Greetings and Happy New Year!!
“I suggest that the rumors of the death of mediation and the significant role of the traditional process mediator are greatly exaggerated” …………
This quote from an article I recently read written by Greg Rooney, an Australian, for Mediate Dot Com has me really thinking of this whole “Professional, Certified Non-Attorney Mediator vs. Lawyer” discussion of Mediation.
According to Mr. Rooney, we now live in a time where a world of connectivity and fluidity has replaced the 20th century Newtonian concepts that are linear, predictable and deterministic. We live in a world driven by the rise of the World Wide Web. We now have transparent and open data networks that are available free of charge to anyone with an Internet connection.
The biggest upheaval, according to Mr. Rooney has been the rise in the commercial value of trust over that of competitive and adversarial behaviors. The “sharing” economy relies on the willingness of users to be trustworthy and to trust each other. It is therefore essential that any conflict be dealt with in a way that preserves those trusting relationships while allowing new learnings which are an essential springboard for innovation and evolutionary breakthroughs.
We therefore require a new world order of thinking and operating in how we solve conflict. Mediators go off into the world and engage with parties at a very human level much the same as it was done in the 1980’s. They work with the uncertainties of conflict and hopefully come up with a “good enough” resolution. Rooney states, “These soft skills are now in high demand in the commercial world”.
It has left the legal profession with an identity crisis as they try to fit into this new reality.
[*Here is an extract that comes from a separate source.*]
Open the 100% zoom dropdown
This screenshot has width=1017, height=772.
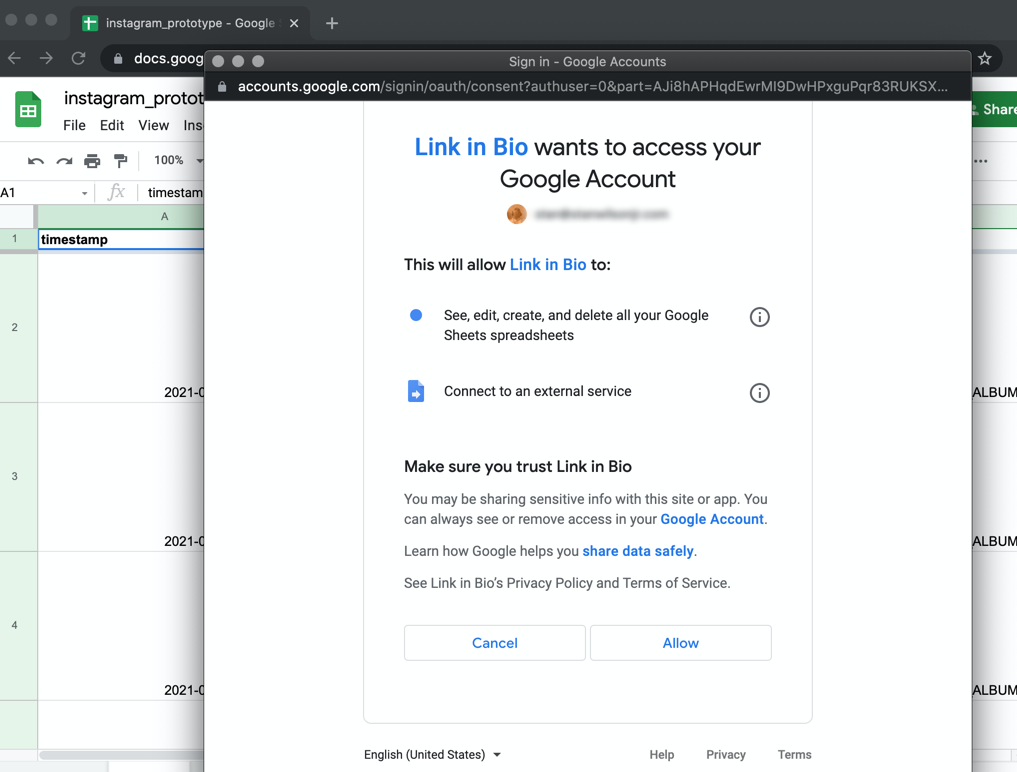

Since the 80’s the legal profession has moved from being a trusted profession based on the application of scale costs, which moderated the professions financial self-interest, to a commercial business model built on time costing to maximize dollar return through promoting (litigation finance) and extending disputes by means of adversarial culture according to Mr. Rooney. The problem, according to Mr. Rooney, is not so much the high legal fees, it is the pursuit of an adversarial approach to drive those extra fees. This keeps the clients stuck in their “conflict zone” far longer than is commercially acceptable or necessary. This has turned out to be a huge self-inflicted wound.
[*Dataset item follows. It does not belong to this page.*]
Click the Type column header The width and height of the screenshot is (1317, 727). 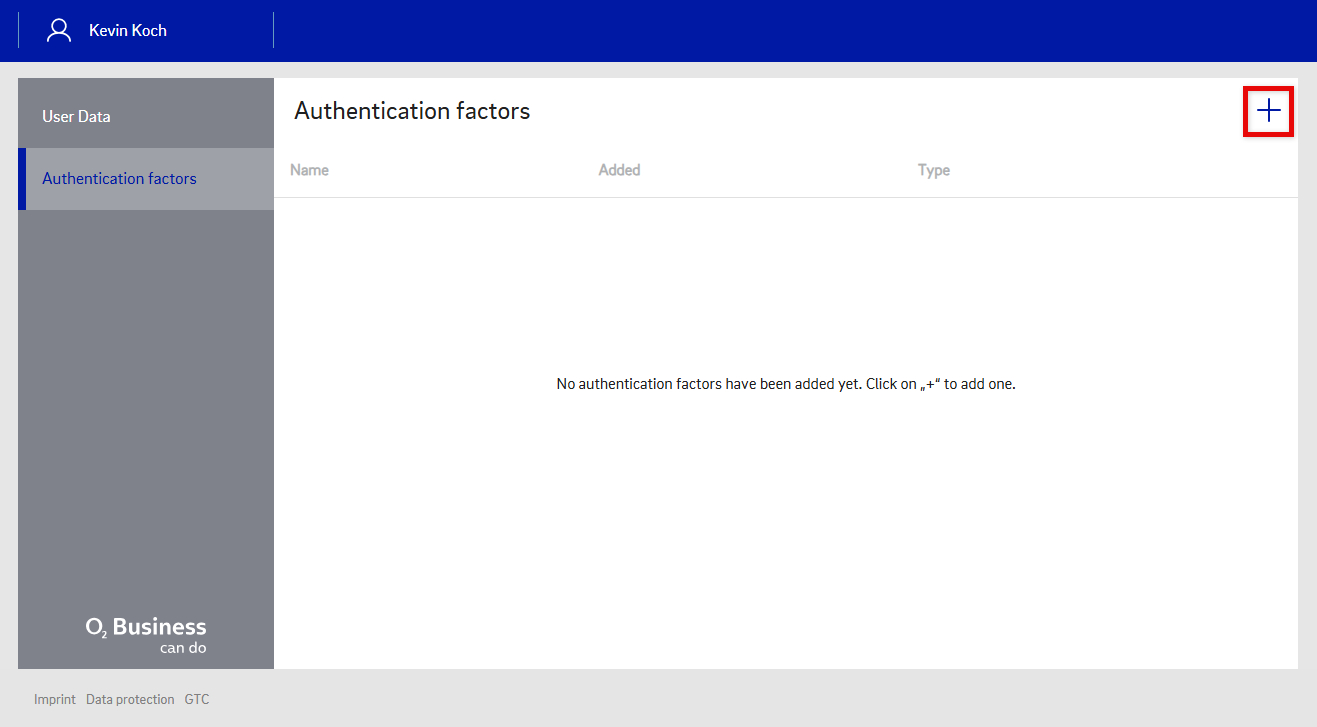click(933, 170)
In response to the challenge presented by this new world order of collaboration, the legal profession has sought to rebrand itself to try and recover commercial relevance. The legal profession has sought to rebadge itself by dumping the designation “litigators” and replacing it with “Dispute Resolvers” now with lofty ideals according to Mr. Rooney. Mr. Rooney found it ironic that the long-term criticism of traditional mediation by the legal profession has been that it is to “touch-feely” and into “healing, wholeness, harmony and optimal human functioning” the very thing this the legal profession is trying to champion “Dispute Resolvers” as.
I am not sure the commercial world is buying this makeover, particularly when it is built on an adversarial solution focused culture and training that is not in harmony with modern economic drivers. I read where during the recent Global Pound Conference it was recommended that “It will be necessary to use research to ensure that if evaluative mediation becomes the norm approach, as well it should, that quality-control and ethical frameworks exist to prevent rogue Attorney mediators from making de facto determinations.”
Mr. Rooney suggests that the traditional non-evaluative “process” approach to mediation is far more in tune with the modern collaborative economy. It is an experiential approach which gives the parties time and space to step back and allow patterns to emerge. The mediators use their senses and respond to those patterns. This creates the potential for new opportunities to emerge out of the interaction that can lead to innovation and creativity. It can help repair disrupted trust which is the central foundation of the modern economy and world order. It is mediating for the emergence of the new rather than providing an “evaluation” of the parties’ respective positions in order to find an upper hand and close the gap for litigation finance.
Tomorrow we will all go off and continue the traditional process where we will try to remain present in the moment to observe the dynamics of human interaction between the parties. We will probe first and then sense and respond to the reaction and we will try to suspend attachment to memories, desires and the need to understand what is happening and will try and not be deterred by blockages and impasses. We will allow our intuition to guide us through the session rather than let the mechanical side of our brain be our master.
Mr. Rooney closes his article by suggesting to the legal community in general and the “dispute resolvers” that the answer to restoring the “value” for the legal product in the new economy is not to push aside or try to diminish the traditional mediation movement but to embrace it and welcome it as a path to acquire the necessary “soft skills” to constructively engage with the fluidity, ambiguity and complexity of the new age not necessarily taught or coached in law school.
Yes, it is true ….. The rumors of the death of mediation and the significant role of the traditional process mediator aka Professional, Certified Non-Attorney Mediators are GREATLY exaggerated!!!!